■ Data extracts ■
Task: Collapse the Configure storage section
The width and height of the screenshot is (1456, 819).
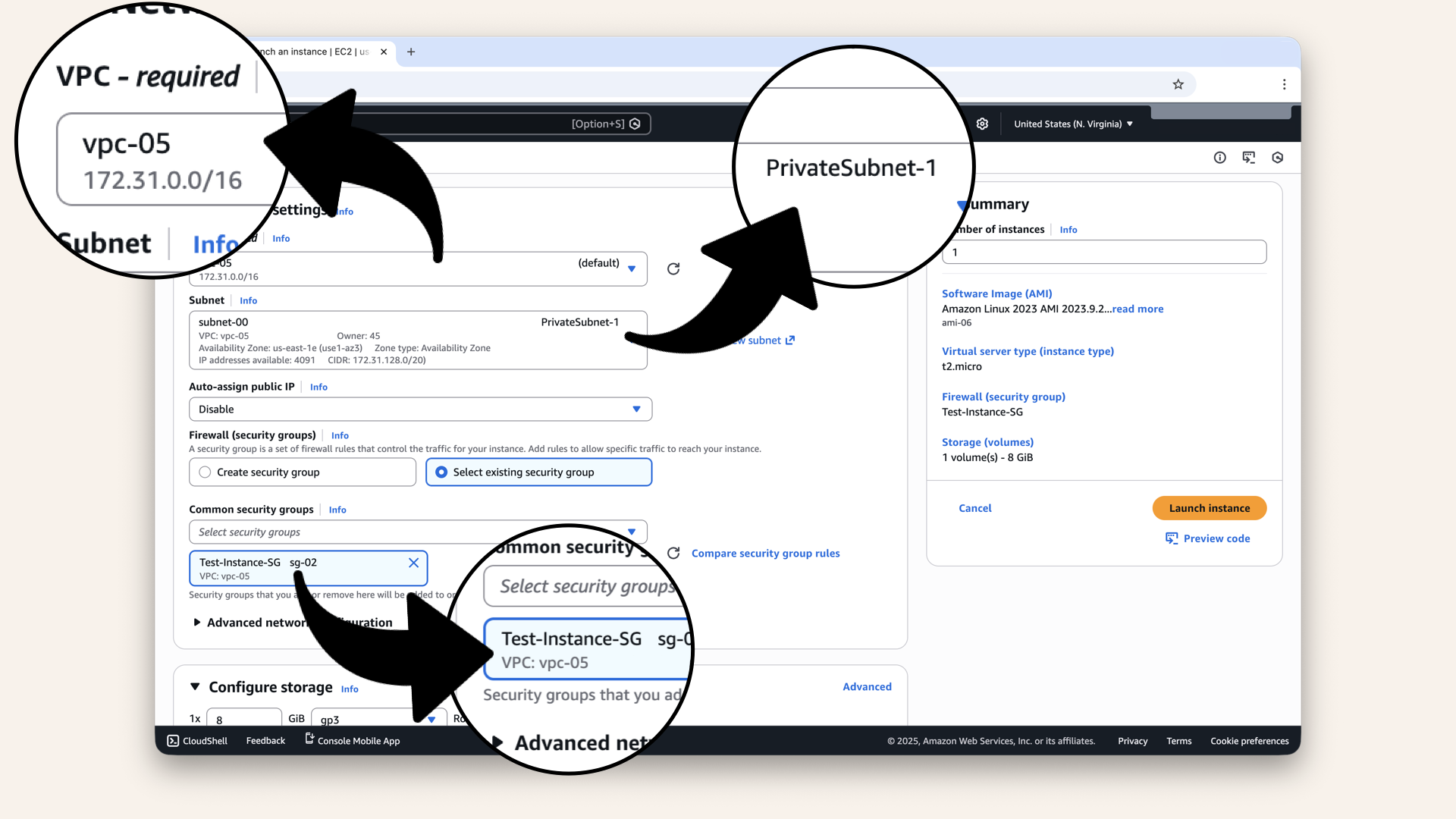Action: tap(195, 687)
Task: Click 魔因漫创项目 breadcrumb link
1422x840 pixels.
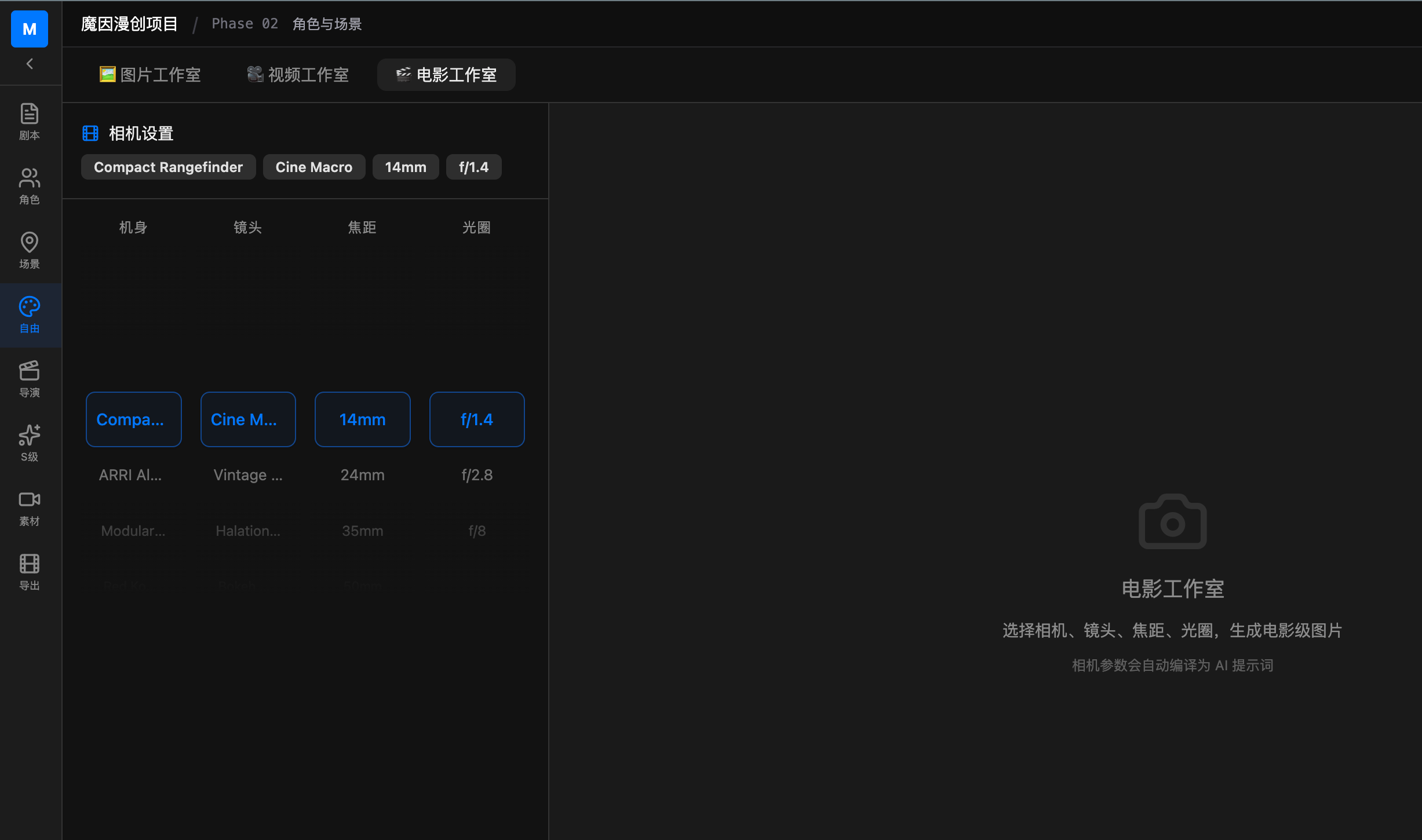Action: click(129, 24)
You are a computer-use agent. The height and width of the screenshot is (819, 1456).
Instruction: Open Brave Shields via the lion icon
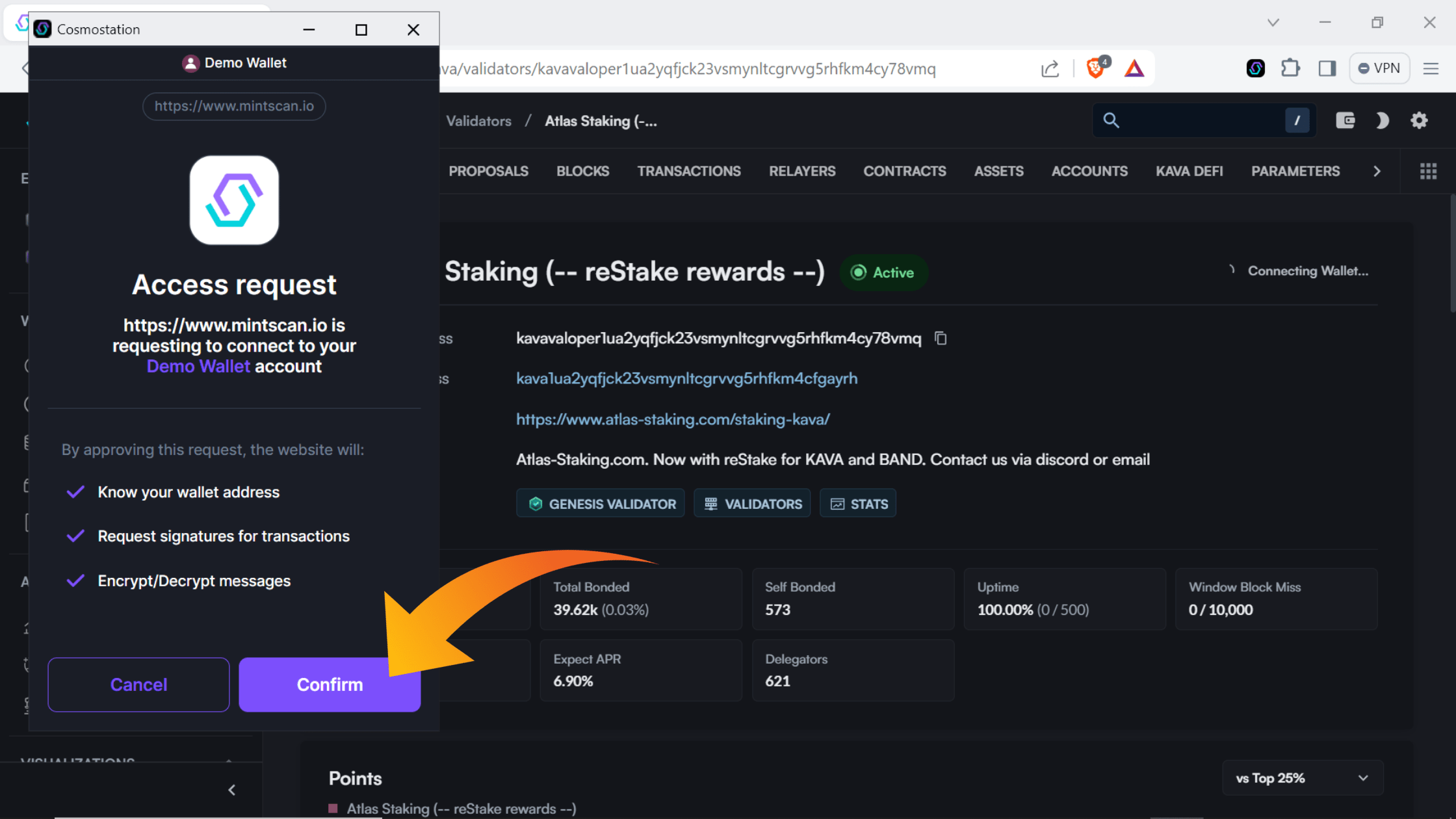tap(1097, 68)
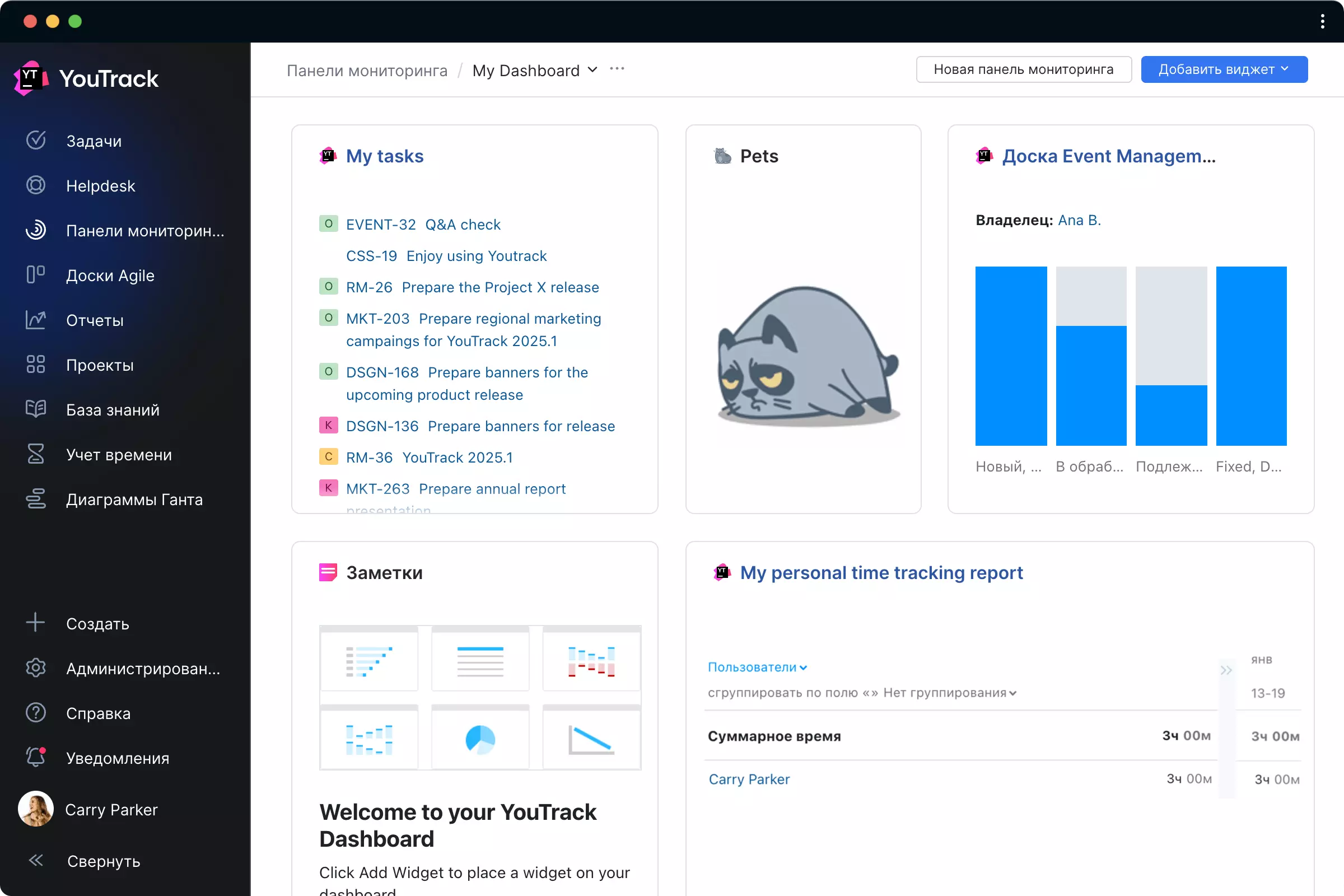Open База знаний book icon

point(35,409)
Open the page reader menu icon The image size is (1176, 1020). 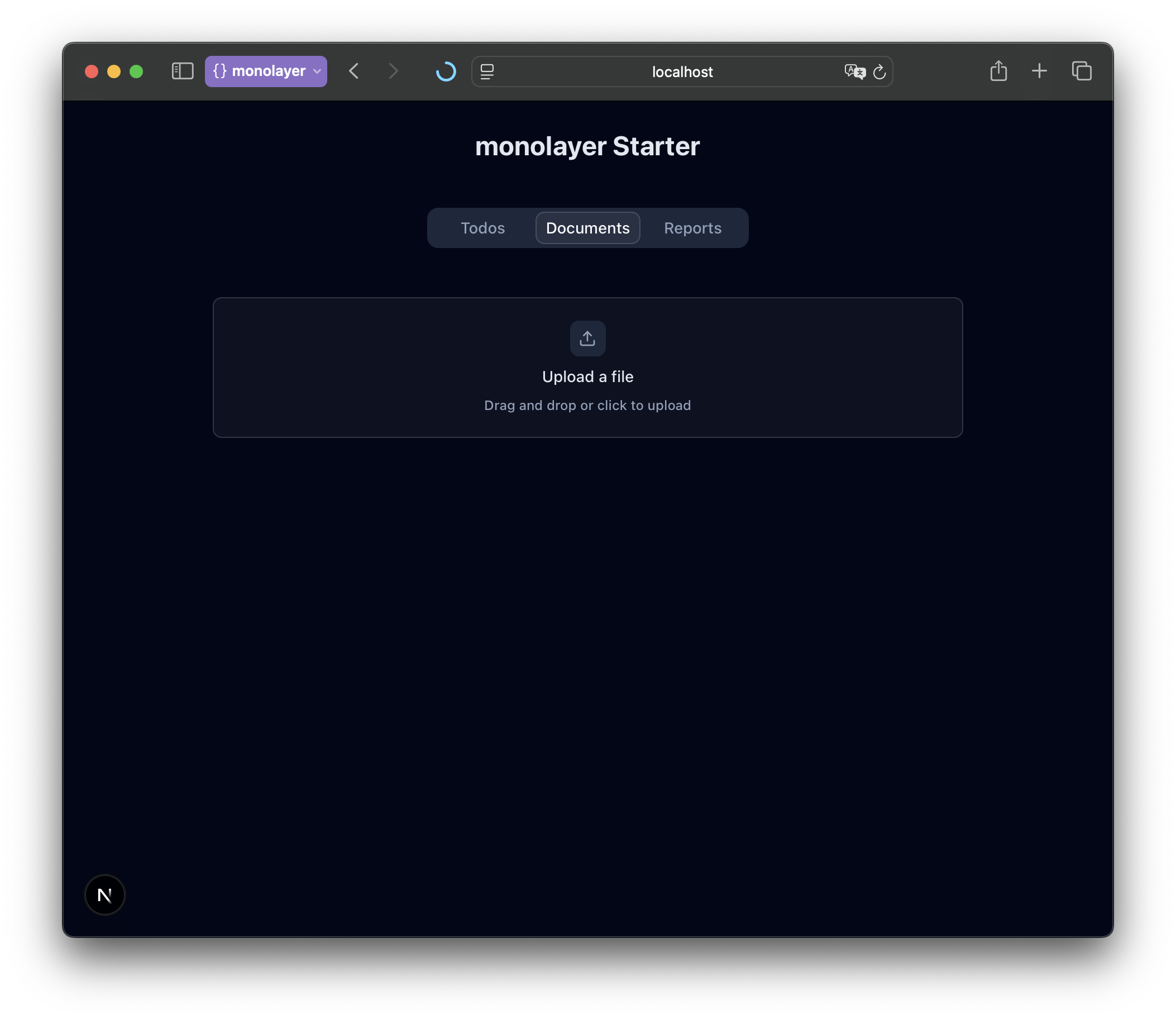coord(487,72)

■ Required work ■
For every line in the listing above that contains "Task", copy that line.

■ Exercise output ■
Task: Collapse the Configure storage section
Task: Click 魔因漫创项目 breadcrumb link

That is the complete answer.